Il test di paternità

Un sito satirico americano ha riferito che un tribunale a stelle e strisce avrebbe ordinato a Tiger Woods, celebre campione golfista statunitense, di sottoporsi a ben 127 test di paternità, facendo così la gioia di 121 donne che pretenderebbero di essere state sue amanti e di aver dato alla luce figli suoi.

Vero o meno che sia, e senza arrivare a questi livelli, può capitare che il “lui” in questione nutra dubbi più o meno fondati sulla paternità del bimbo che la compagna / moglie / avventura di una notte porti in grembo: che fare in questo caso?

Certamente si può richiedere un test di paternità.

Nello specifico, questo accertamento è una analisi del DNA che consente di stabilire – con una precisione che rasenta il 99,99% – i più complessi legami di consanguineità, risolvendo i casi di paternità controversa e le conseguenti problematiche in materia di successione e diritti ereditari.

Il test si basa sul principio che ogni persona eredita il proprio patrimonio genetico dai genitori: il 50% dalla mamma e il 50% dal papà.

Confrontando le caratteristiche genetiche del figlio con quelle della madre e del presunto padre, verificando cioè se il figlio possiede metà del profilo genetico paterno, si potrà determinare se quell’uomo è il suo padre biologico.

Due metodi per il test di paternità

Il test si può fare in maniera casalinga o legale.

Nel primo caso (il cosiddetto “test informativo”) bisogna ordinare un kit di campioni per il prelievo, che viene spedito all’indirizzo indicato con tutte le istruzioni necessarie.

Si devono poi inviare i tamponi al laboratorio di riferimento per le analisi, che a sua volta trasmette il referto a mezzo posta o via email.

Si tenga presente che questo metodo non ha alcuna valenza legale: i risultati cioè non possono essere utilizzati in un ipotetico giudizio in Tribunale.

Il discorso cambia se si sceglie il metodo legale: se ci si rivolge cioè a centri specializzati e accreditati, reperibili un po’ su tutto il territorio nazionale. Questo test presuppone che chi lo richiede disponga delle necessarie autorizzazioni.

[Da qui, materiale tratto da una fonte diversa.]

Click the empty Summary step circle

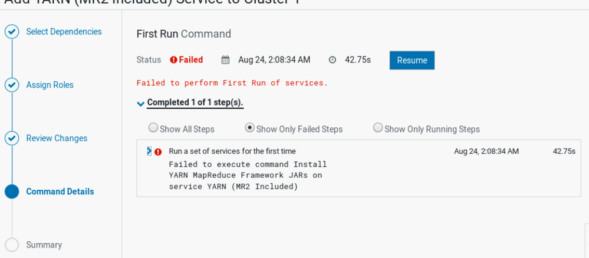point(12,245)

Non può quindi essere effettuato all’insaputa dell’altro genitore, è necessario verificare l’identità dei soggetti coinvolti e rilasciare il consenso al prelievo dei campioni.

Inutile sottolineare che i costi sono differenti. I risultati però hanno valenza legale e possono essere utilizzati in Tribunale per il riconoscimento o il disconoscimento della paternità.